EMPIRE_SIZE_BASE = 30 # No penalties at this empire size or below
EMPIRE_SIZE_FROM_DISTRICTS = 1 # Per district
EMPIRE_SIZE_FROM_SYSTEMS = 2 # Per system
EMPIRE_SIZE_FROM_COLONIES = 2 # Per planet
EMPIRE_SIZE_FROM_BRANCH_OFFICES = 2 # Per branch office
EMPIRE_SIZE_FROM_POPS = 0 # Per pop
I prefer the vanilla version here...
Influence is even easier: can't expand without claims/assassinations, and it takes time to make them happen.
To the OP, Admin Cap is there to differentiate the playstyle between various approaches to the game. You can go Devouring Swarm style with Minerals/Alloys/Massive Fleet, or you can go Peaful Explorers style, with a small and efficient bureaucracy.
Base Admin Cap is 30.
Efficient Bureaucracy raises it by 20.
Pacifist and Fanatic raises it by 10 each.
After you research Planetary Unification and Adaptive Bureaucracy, and colonise a second world, you will unlock Colonial Bureaucracy tech which raises the Cap by 20.
It has a followup with Galactic Bureaucracy for another 20.
And finally the repeatable tech Administrative Efficiency, which gives you 15 each time.
So you can start small but go wide later without risk to your Research and Unity costs.
EDIT:
I totally forgot the +20 from Expansion Traditions.
The game is set up to assign 33.3 systems to each starting empire. By simply claiming your 33.3 systems you already go well over that limit.
1. Scout chokepoints.
2. Capture chokepoints.
3. Expand to 8-10 best sectors.
3a. Grab Expansion Traditions.
3b. Fill in your space pocket.
4. Research Droids.
5. Colonise with Droids.
6. Research Admin Cap tech.
7. Research Admin Cap tech again.
8. Research Habitats.
9. Build Habitats.
10. Enjoy your insane Research while having great economy and massive chokepoint bastions.
11. Profit.
Edit:
I would have to add...
4a. In case of Baol Relic, skip Droids and go straight for colonisation.
I dont think administration is anything like tech levels in ck2. You dont even have any mainetence costs in ck2 unless you have levies raised. Demese and vassal limits is similar. But it doesnt make anything cost more if you go over. In fact the more you have the more fame you get.
But he has a plan!
You call it a "restriction" but really it's not, and the game always had a similar mechanic before that increased technology costs the wider your empire became, and other things.
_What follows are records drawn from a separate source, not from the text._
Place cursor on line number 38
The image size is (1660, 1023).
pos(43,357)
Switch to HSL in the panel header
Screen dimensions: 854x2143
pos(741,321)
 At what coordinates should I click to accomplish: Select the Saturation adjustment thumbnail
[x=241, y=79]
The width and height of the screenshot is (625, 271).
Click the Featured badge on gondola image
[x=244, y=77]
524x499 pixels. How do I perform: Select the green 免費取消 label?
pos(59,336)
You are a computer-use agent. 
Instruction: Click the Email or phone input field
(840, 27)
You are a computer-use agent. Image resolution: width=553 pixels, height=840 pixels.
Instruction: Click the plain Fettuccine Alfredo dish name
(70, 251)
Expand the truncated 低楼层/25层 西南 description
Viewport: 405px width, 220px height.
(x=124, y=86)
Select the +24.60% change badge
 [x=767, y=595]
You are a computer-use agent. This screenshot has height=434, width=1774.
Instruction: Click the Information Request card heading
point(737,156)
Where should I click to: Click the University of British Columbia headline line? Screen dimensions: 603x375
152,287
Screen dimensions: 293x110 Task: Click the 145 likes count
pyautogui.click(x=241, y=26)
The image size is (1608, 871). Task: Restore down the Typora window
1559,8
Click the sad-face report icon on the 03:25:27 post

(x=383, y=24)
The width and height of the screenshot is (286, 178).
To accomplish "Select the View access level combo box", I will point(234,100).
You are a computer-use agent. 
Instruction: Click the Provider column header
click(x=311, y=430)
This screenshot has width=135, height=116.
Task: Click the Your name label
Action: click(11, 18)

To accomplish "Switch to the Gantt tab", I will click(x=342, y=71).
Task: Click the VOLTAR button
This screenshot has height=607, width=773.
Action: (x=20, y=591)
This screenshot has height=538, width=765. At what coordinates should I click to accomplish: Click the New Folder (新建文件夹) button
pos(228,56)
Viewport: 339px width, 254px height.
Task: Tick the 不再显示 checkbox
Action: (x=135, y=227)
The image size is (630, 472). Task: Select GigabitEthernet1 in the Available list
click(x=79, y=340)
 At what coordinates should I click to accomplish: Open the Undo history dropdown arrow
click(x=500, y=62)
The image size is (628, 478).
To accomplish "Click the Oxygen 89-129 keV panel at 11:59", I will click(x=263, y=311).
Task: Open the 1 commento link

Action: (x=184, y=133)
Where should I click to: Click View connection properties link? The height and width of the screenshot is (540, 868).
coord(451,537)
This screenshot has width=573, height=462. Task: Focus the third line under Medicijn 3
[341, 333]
And don't forget that the AI also get the same penalty.
The whole purpose of this mechanic is to prevent snowballing, so that smaller empires have a better chance to catch up with larger ones. You see that as something bothersome for your empire, but keep in mind that it also prevents the AI empires that are larger than you to become too strong as well.
Without that administrative capacity penalty, within a short time the bigger AIs would eat up the small ones, and you would quickly end up with an unbalanced galaxy where you are either overpowered and there is no more challenge, or an AI will become overpowered and you will have no way to beat it ever.
And really again, as everyone said, don't worry about going over that limit, it's quite common to go like 3x over the limit or even more, in one of my games I have an empire sprawl of 400 while my administrative capacity is 140, and my empire is quite powerful compared to my neighbors.
It's just a tradeoff you need to live with.
Regarding the basis in reality (from your earlier comment), it actually makes sense, since the larger a group of people working together becomes, the more work is needed to organize the group. Think about something like working on a task alone, and then think about how working on it with two people would require time to decide how you want to split the tasks etc... and then how much more of that is needed in a company of like 15 people, then 100 people, then 1000 people, where a big part of the employees are dedicated to organizing and managing how the others work. And then think about a whole country, about the whole mess that is a working government.